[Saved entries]
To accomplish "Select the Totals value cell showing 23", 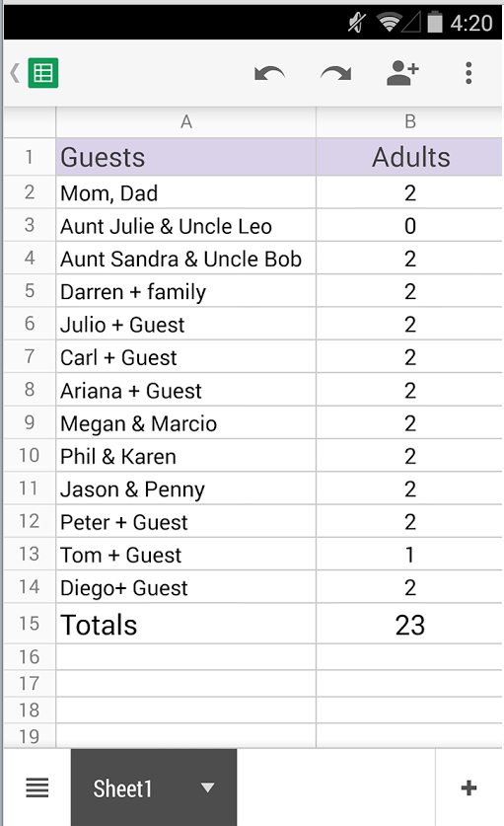I will coord(409,625).
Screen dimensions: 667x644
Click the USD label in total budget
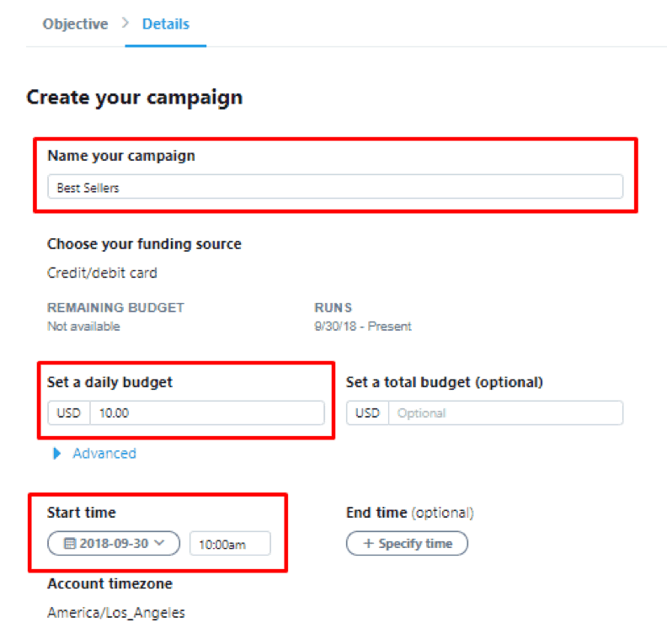[x=367, y=413]
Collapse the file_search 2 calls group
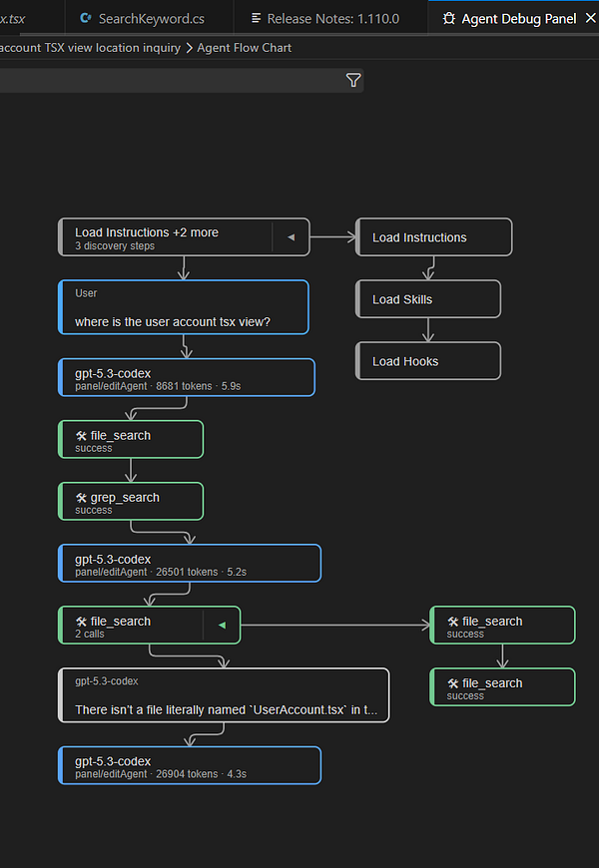 point(222,627)
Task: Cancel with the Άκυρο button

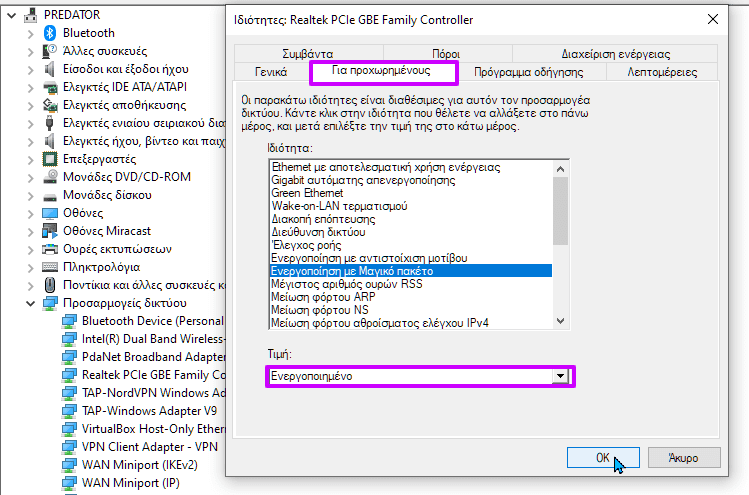Action: pos(684,458)
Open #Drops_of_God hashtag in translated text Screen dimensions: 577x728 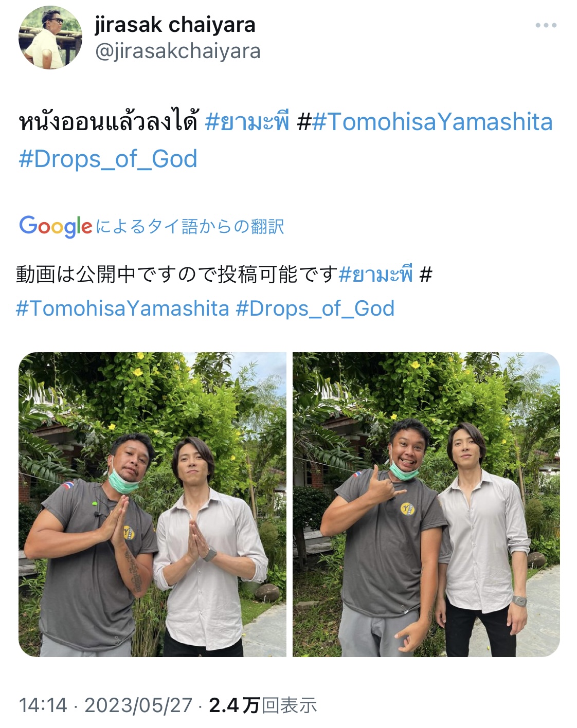315,308
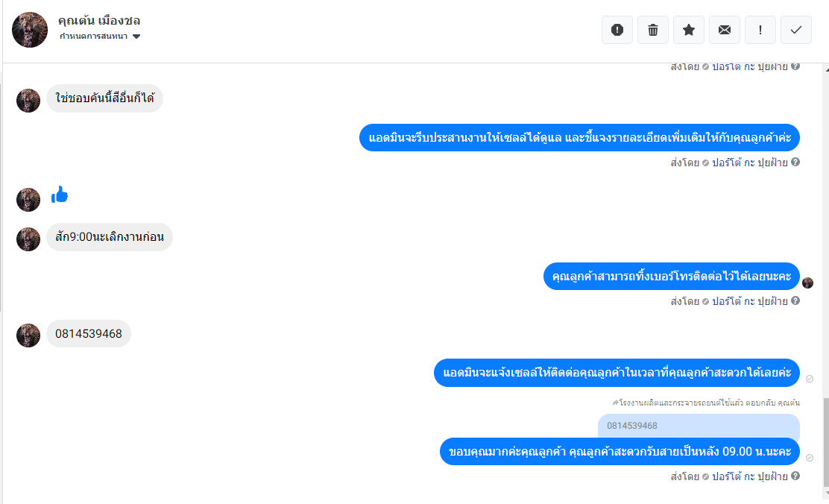
Task: Click the light-blue quoted 0814539468 reply
Action: [699, 425]
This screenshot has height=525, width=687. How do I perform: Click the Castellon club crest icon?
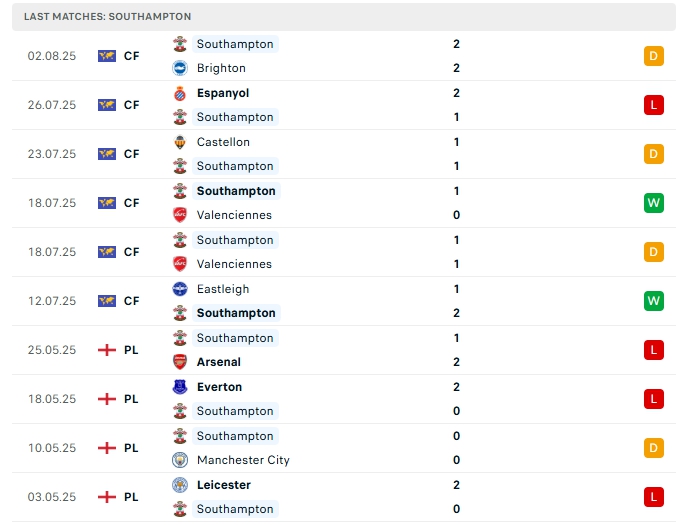tap(180, 142)
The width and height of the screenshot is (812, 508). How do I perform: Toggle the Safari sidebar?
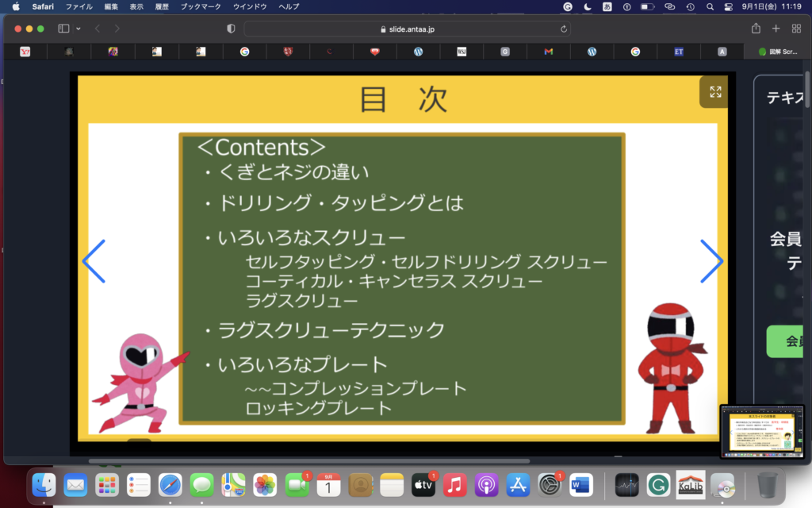pyautogui.click(x=63, y=29)
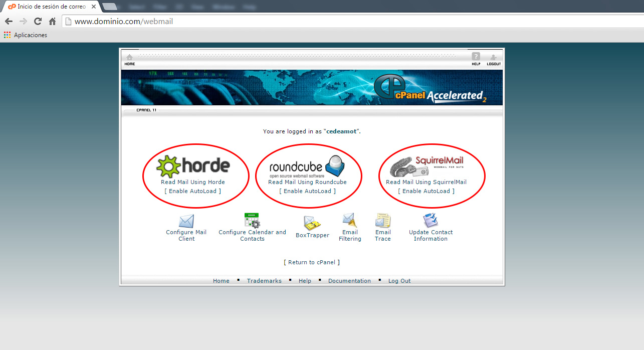Open the BoxTrapper icon
This screenshot has height=350, width=644.
coord(312,223)
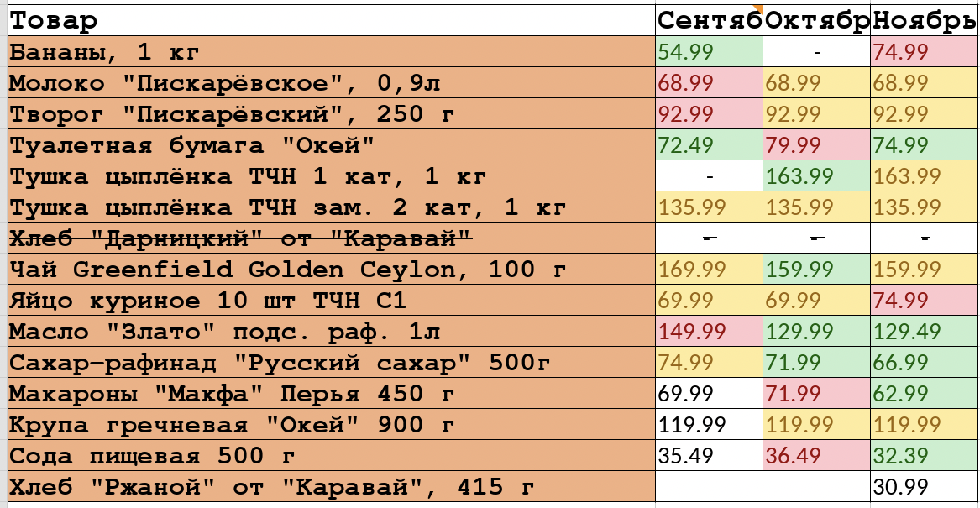Select the Товар header cell
Screen dimensions: 980x508
(331, 21)
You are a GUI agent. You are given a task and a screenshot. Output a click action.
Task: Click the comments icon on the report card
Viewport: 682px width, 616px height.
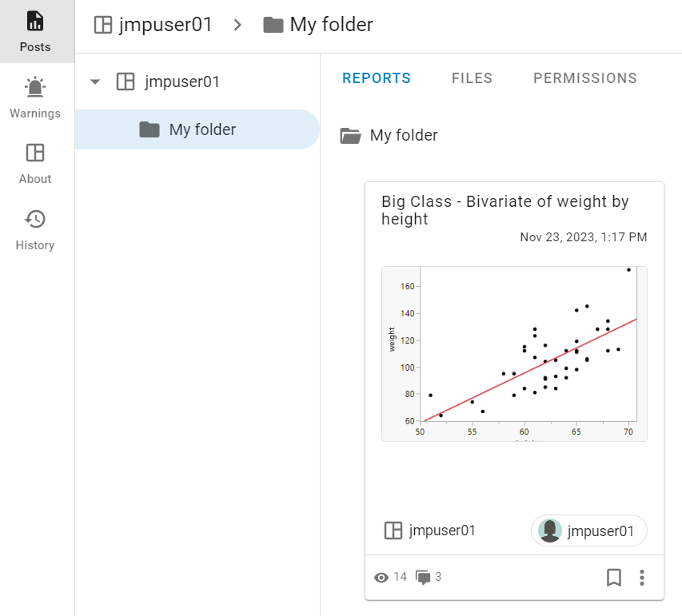(x=422, y=577)
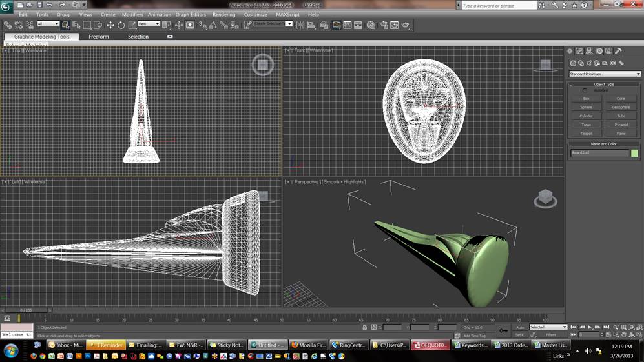
Task: Create a Teapot primitive button
Action: coord(586,134)
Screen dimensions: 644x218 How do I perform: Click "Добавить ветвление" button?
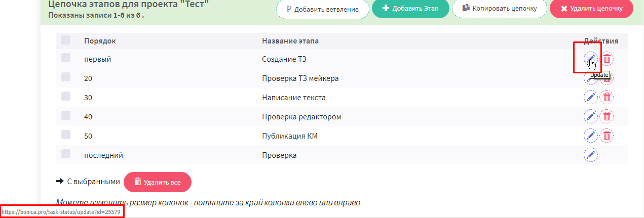322,9
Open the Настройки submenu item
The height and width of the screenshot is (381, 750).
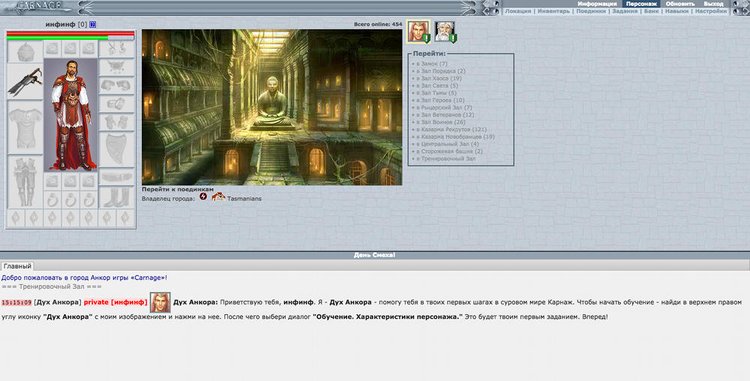click(711, 11)
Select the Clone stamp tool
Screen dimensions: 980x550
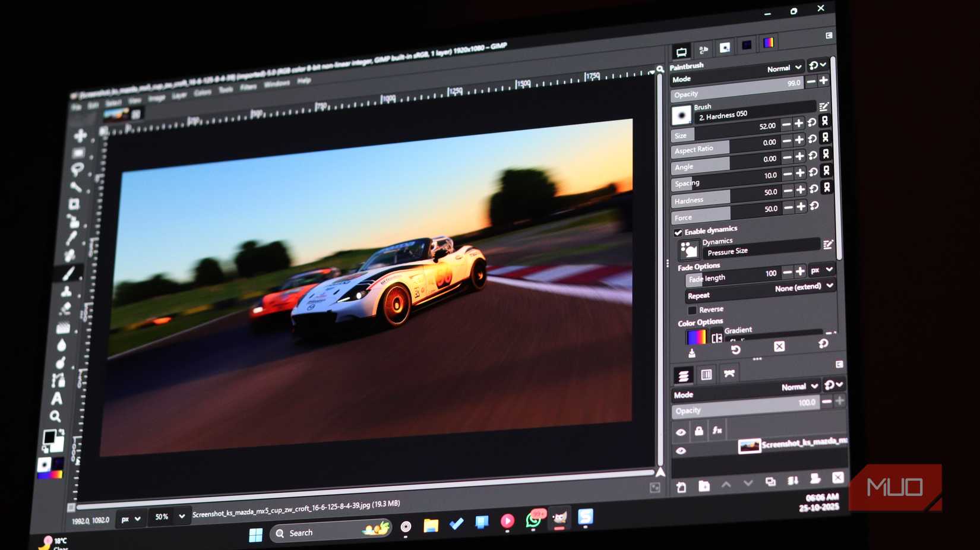pos(66,291)
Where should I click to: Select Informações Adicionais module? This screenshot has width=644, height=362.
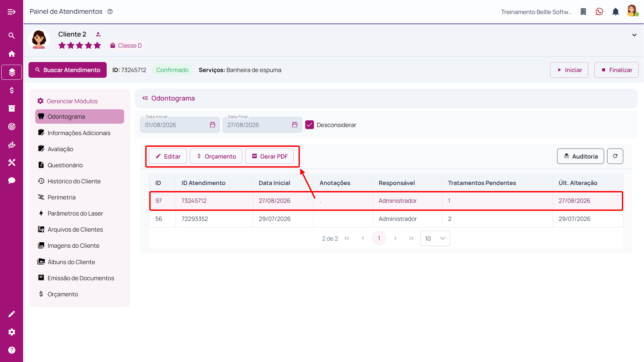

> [ASSIGNMENT]: Once the line holding "Viewport: 682px width, 616px height." is found, set it down along with every line after it through the end of the entries, exactly, leaving the pictures out.

> [SOLUTION FOR THIS TASK]:
Viewport: 682px width, 616px height.
(x=422, y=577)
Task: Create a Teapot primitive button
Action: coord(586,134)
Screen dimensions: 644x218 How do I perform: Click "Добавить ветвление" button?
322,9
Open the Настройки submenu item
The height and width of the screenshot is (381, 750).
click(711, 11)
Select the Clone stamp tool
Screen dimensions: 980x550
pos(66,291)
Where should I click to: Select Informações Adicionais module? This screenshot has width=644, height=362.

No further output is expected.